- WORK TASK
Return only the lines from the one containing "This screenshot has width=293, height=225." to the end of the entries below, exactly as written, both ends included.

[Stored entries]

····················

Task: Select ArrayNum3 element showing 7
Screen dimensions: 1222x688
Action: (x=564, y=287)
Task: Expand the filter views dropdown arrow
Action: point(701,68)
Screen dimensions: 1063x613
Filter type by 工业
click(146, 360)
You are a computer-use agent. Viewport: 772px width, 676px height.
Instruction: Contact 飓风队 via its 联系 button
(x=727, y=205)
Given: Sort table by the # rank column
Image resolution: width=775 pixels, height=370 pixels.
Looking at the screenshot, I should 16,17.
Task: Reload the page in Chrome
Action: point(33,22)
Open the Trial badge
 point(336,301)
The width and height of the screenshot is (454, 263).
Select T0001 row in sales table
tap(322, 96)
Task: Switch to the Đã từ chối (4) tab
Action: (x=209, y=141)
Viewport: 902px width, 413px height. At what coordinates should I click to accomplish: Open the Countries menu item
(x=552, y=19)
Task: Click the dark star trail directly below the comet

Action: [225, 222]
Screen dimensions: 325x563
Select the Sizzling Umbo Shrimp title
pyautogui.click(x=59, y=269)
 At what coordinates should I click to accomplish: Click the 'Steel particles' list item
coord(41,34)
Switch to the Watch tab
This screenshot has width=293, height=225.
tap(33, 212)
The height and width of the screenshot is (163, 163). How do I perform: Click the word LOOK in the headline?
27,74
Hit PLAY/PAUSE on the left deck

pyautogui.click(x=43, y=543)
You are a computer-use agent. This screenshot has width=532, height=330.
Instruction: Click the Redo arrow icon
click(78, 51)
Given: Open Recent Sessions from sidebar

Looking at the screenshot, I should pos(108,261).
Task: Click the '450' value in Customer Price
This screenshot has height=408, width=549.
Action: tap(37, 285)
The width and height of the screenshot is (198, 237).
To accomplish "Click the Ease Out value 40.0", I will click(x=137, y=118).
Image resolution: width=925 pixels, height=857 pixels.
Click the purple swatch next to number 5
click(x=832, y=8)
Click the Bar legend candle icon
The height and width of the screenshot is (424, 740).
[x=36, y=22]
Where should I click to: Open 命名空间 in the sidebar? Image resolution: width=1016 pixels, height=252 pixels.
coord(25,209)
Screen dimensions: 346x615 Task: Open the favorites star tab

····················

- SOLUTION TO THE EXERCISE
This screenshot has width=293, height=225.
tap(33, 212)
The height and width of the screenshot is (163, 163). How do I perform: Click the word LOOK in the headline?
27,74
Hit PLAY/PAUSE on the left deck

pyautogui.click(x=43, y=543)
You are a computer-use agent. This screenshot has width=532, height=330.
Instruction: Click the Redo arrow icon
click(78, 51)
Given: Open Recent Sessions from sidebar

Looking at the screenshot, I should pos(108,261).
Task: Click the '450' value in Customer Price
This screenshot has height=408, width=549.
Action: tap(37, 285)
The width and height of the screenshot is (198, 237).
To accomplish "Click the Ease Out value 40.0", I will click(x=137, y=118).
Image resolution: width=925 pixels, height=857 pixels.
Click the purple swatch next to number 5
click(x=832, y=8)
Click the Bar legend candle icon
The height and width of the screenshot is (424, 740).
[x=36, y=22]
Where should I click to: Open 命名空间 in the sidebar? Image resolution: width=1016 pixels, height=252 pixels.
coord(25,209)
Screen dimensions: 346x615 Task: Open the favorites star tab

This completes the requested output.